Now Goldman Sachs has reduced the sales estimates of the Nexus One from 3.5 million units to 1 million units in 2010. This is definitely bad news for Google who were trying to make a splash in the US market with the Nexus One.
We previously estimated that Google might sell 3.5 mn Nexus One units in 2010. Initial data-points were disappointing, possibly due to limited marketing and customer service challenges. Flurry estimated (based on mobile traffic) that Google sold 20,000 in the first week, and 80,000 in the first month, both annualizing to 1.0 mn. We forecast that Google sells 1.0 mn Nexus One units in FY2010, benefiting from US carriers other than T-Mobile, and non-US carriers such as Vodafone, promoting the device too, but suffering from limited marketing activity. We assume that Google rolls out a second Nexus handset, markets it more aggressively, and makes it available offline, and therefore forecast that Google sells 2 mn handsets per year in 2011 and future years.

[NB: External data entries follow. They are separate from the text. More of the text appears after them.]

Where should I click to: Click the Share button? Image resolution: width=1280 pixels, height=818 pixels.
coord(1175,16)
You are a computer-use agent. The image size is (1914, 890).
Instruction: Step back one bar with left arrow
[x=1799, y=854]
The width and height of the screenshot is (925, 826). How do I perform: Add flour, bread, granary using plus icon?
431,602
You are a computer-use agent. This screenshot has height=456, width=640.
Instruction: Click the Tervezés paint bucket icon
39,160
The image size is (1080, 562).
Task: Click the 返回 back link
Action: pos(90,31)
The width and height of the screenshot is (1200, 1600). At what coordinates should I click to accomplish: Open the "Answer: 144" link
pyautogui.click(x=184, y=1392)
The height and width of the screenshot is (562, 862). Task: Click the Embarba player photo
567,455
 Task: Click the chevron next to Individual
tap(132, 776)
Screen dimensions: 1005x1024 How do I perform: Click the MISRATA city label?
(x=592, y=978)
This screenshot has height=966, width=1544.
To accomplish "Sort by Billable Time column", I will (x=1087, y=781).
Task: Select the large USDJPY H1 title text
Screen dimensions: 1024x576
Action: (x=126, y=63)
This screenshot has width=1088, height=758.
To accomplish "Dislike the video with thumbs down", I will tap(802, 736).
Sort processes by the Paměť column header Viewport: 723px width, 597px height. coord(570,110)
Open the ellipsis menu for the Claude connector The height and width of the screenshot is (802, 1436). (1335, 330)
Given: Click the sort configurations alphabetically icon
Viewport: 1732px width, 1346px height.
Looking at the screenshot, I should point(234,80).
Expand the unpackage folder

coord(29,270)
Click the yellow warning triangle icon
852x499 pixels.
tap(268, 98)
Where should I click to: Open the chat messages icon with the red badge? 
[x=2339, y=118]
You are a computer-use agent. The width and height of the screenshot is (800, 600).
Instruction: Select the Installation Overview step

Google does have plans to launch a lighter version of Nexus One in India soon, however, don’t expect that to jack up sales.
The biggest problem with Nexus One has been that it is an online only device. Google is yet to put the device in retail stores, even those of their partners like T-mobile. Thankfully, the Nexus One may arrive on the Verizon Wireless network later this month or early next month, and that may increase the sales a bit.
However, unless Google puts the device in stores, they will not see a significant growth in the market. It is time that Google learnt that brick and mortar stores do very well when selling mobile phones, than the online sales.
People who want to buy the phone, want to experience the devices before they make a decision to purchase it, promoting it online helps but it does not convert into sales.